Quelques minutes plus tard, ils arrivaient à Amboy, un nom sur la carte, mais une cité réduite à sa plus simple expression, n’existant que par le Roy’s Motel and Café. Le lieu avait, comme Ludlow, subi la désaffection de ses habitants mais subsistait comme un des rares points de ravitaillement de la région, au bord du désert. Le bâtiment historique était abandonné mais quelques bungalows plus récents offraient des chambres aux touristes de passage. Ange et Philippe prirent la leur et ne voyant pas de piscine optèrent pour une petite excursion vers Amboy Crater.

À trois miles du motel, le volcan se dresse de façon incongrue au milieu de la plaine, offrant au randonneur la vision de ses pentes de lave noire, au milieu du sable. Ayant laissé les motos sur le parking au bord de la route, les deux amis gravirent sans difficultés le chemin de randonnée menant au cratère. Le paysage était saisissant. Le cratère fait près d’un kilomètre de diamètre, constitué de laves aux formes tourmentées, rendant la marche difficile en dehors des chemins balisés.

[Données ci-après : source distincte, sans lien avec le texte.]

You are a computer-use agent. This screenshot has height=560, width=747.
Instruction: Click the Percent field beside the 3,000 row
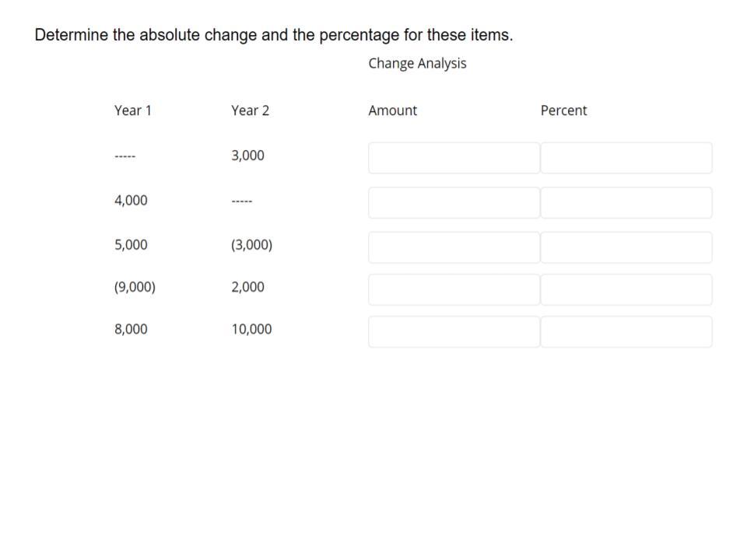pos(627,158)
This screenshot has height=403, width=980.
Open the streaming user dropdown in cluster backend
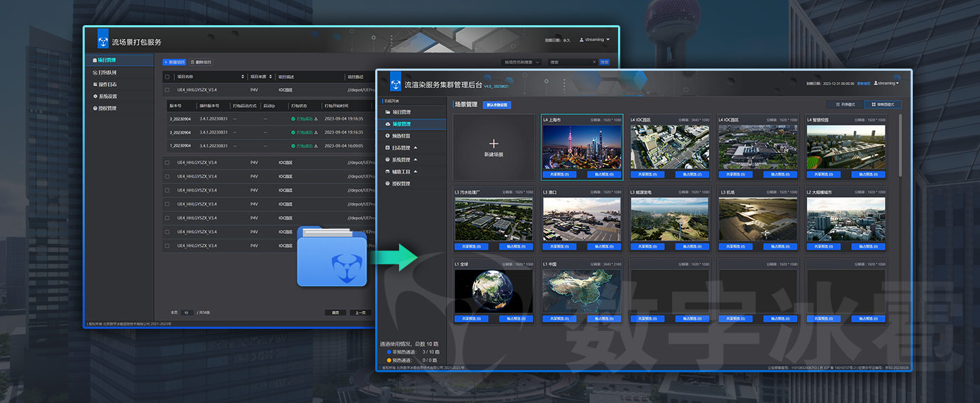pos(886,83)
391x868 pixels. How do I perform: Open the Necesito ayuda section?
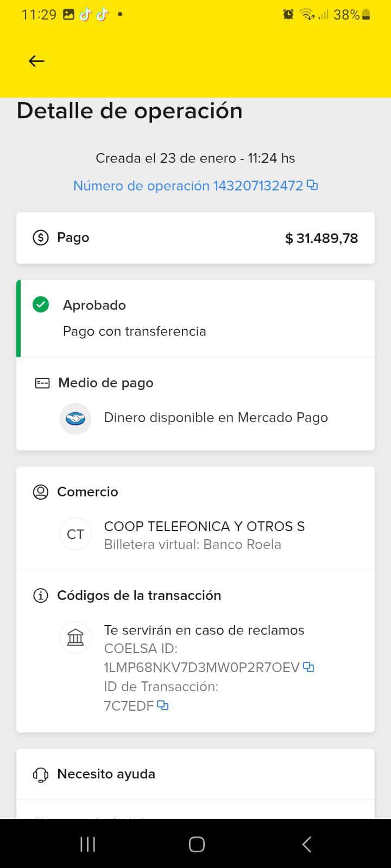coord(106,774)
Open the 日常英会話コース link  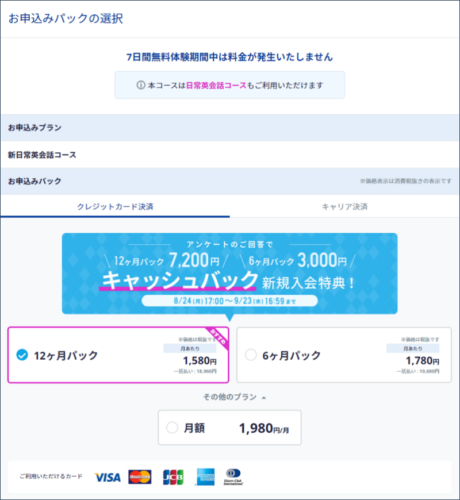216,85
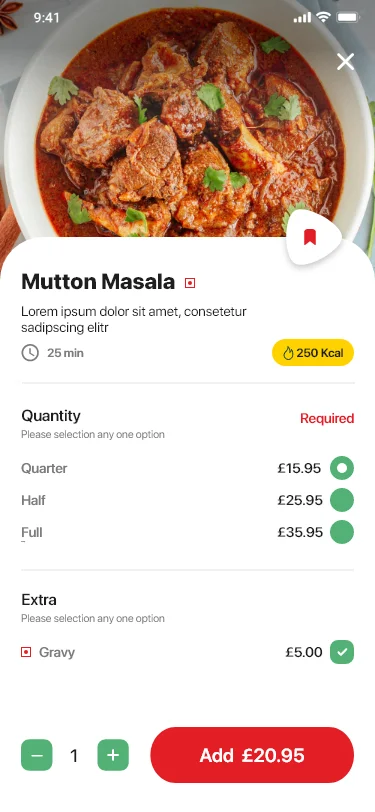Tap the Wi-Fi status icon
This screenshot has height=812, width=375.
(323, 17)
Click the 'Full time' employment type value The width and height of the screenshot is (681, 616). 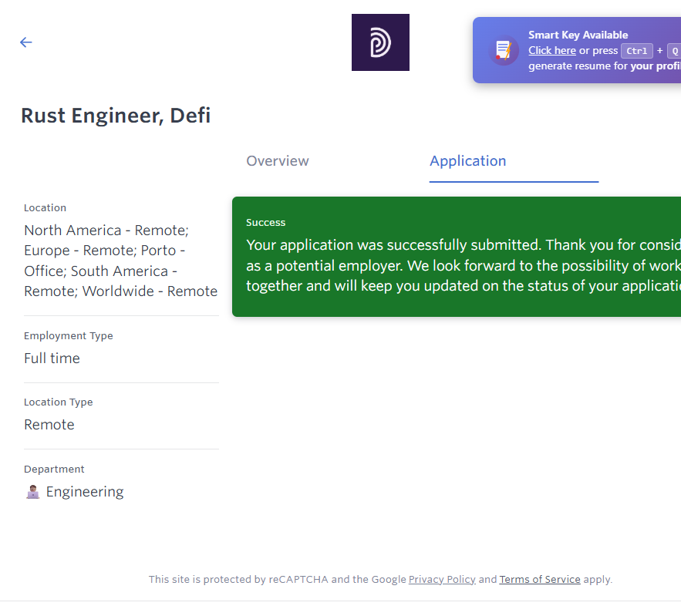coord(52,358)
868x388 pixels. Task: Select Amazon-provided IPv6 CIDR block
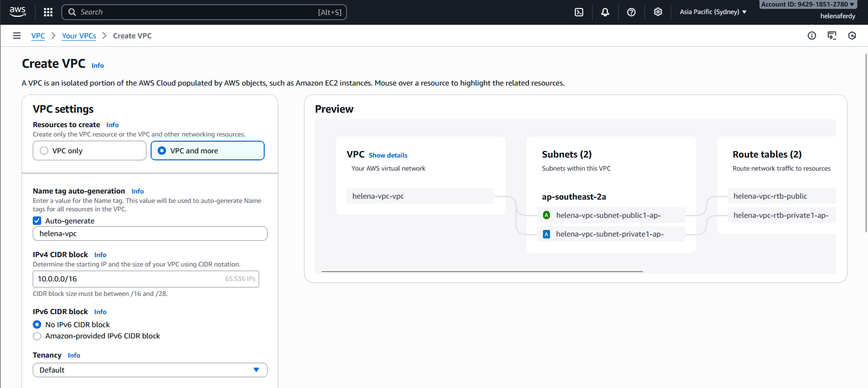click(x=37, y=336)
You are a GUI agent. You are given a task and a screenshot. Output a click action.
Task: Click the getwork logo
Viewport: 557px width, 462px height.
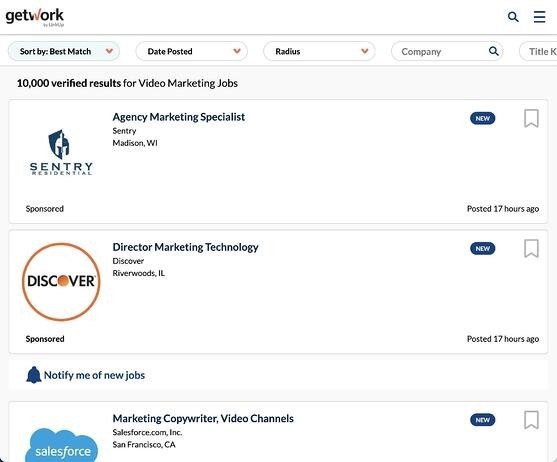click(x=34, y=17)
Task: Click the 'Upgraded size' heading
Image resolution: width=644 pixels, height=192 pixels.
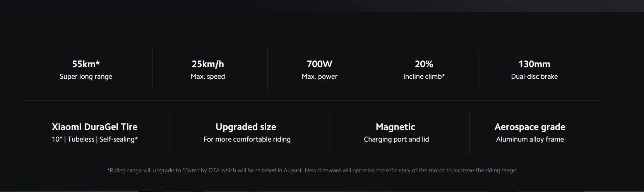Action: (246, 127)
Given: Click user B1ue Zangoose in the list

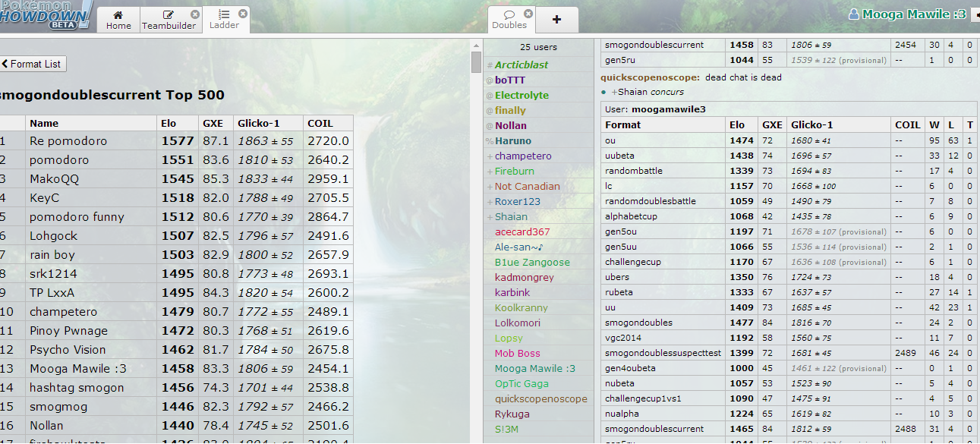Looking at the screenshot, I should (x=531, y=263).
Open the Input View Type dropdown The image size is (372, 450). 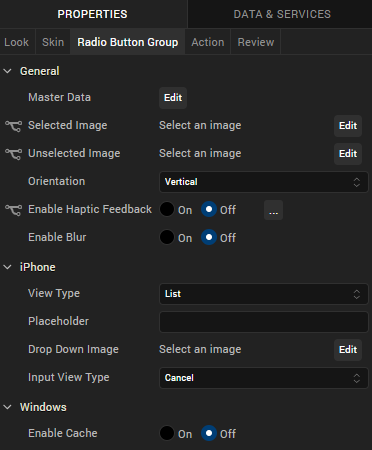point(264,378)
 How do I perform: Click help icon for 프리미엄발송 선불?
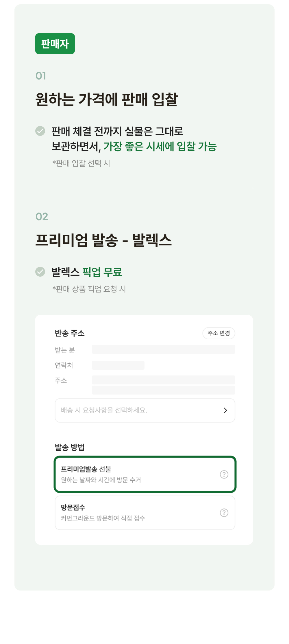224,474
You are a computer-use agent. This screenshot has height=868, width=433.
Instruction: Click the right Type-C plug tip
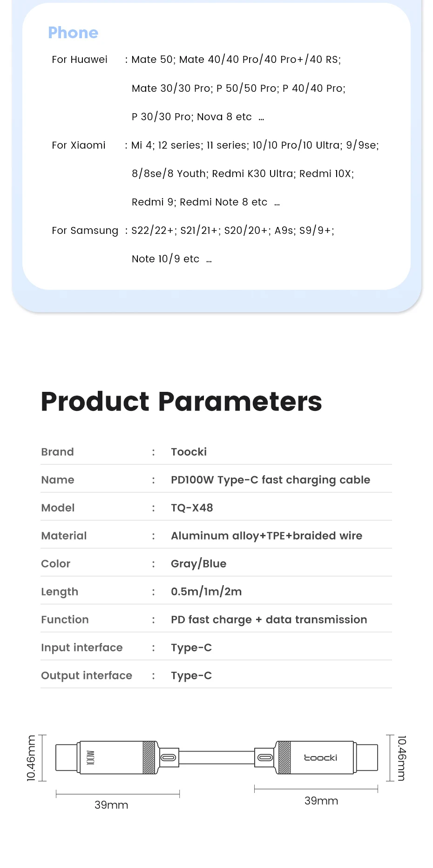[x=366, y=758]
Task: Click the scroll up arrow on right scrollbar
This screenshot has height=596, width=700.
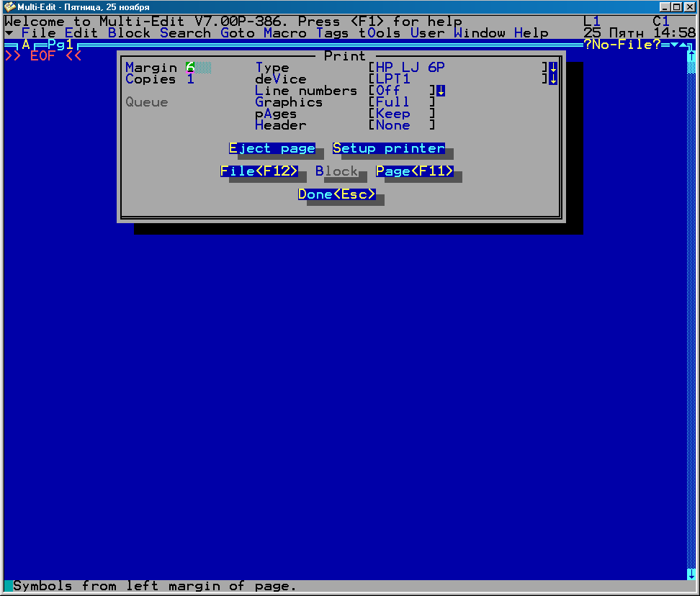Action: (x=691, y=56)
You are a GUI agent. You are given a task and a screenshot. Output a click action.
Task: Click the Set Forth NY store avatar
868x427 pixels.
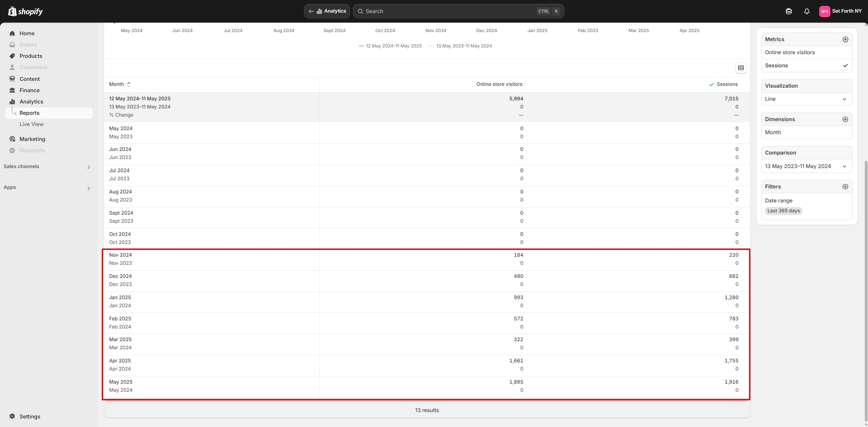pos(824,11)
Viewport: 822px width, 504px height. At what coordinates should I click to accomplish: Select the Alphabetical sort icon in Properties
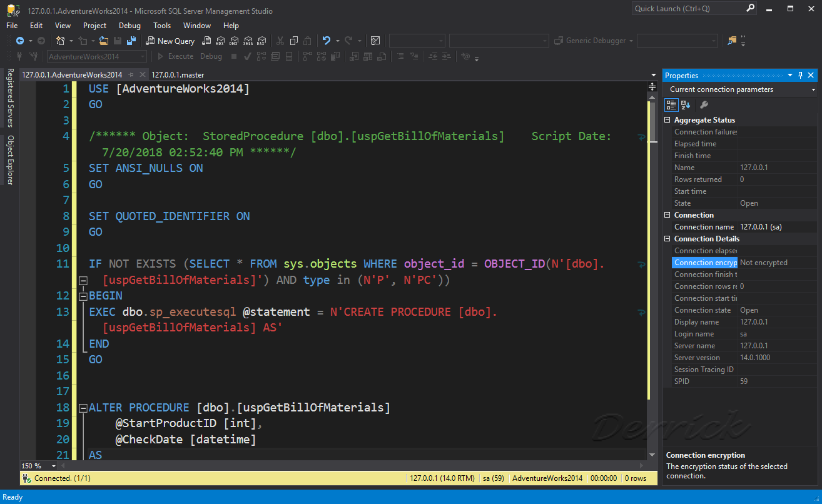[x=684, y=104]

Ange fut surpris de voir de nombreuses et minuscules fleurs très colorées, poussant dans le sable.

Du bord du cratère, ils eurent la chance d’observer le coucher du soleil, créant une lumière tout à fait irréelle sur les chaines de montagne à l’ouest.

— Je n’avais jamais vu une telle lumière.

— L’atmosphère est pure par ici. Sauf quand il y a des tempêtes de sable.

Ils redescendirent juste avant la tombée de la nuit. Le Roy’s n’offrait pas beaucoup de choix de nourriture et Ange dut passer outre son aversion pour les hamburgers. Il reconnut à cette occasion que celui qu’on lui avait servi ne ressemblait pas à l’image qu’on en a en France. Etant les seuls clients de l’établissement pour la nuit, ils n’avaient guère d’autre choix que de rentrer dans leur chambre pour dormir. Philippe alluma le modeste poste de télévision et zappa sur les chaines publiques, ne rencontrant que talkshows et spots publicitaires, mais pour lui, c’était ça aussi l’Amérique. Ange préféra s’installer dehors, devant la chambre pour regarder le ciel étoilé et raconter sa journée à Julie sachant que cette dernière se levait généralement très tôt.

À 22h00, les deux hommes dormaient profondément, bercés par le ronflement répété des trains de marchandises passant dans le lointain.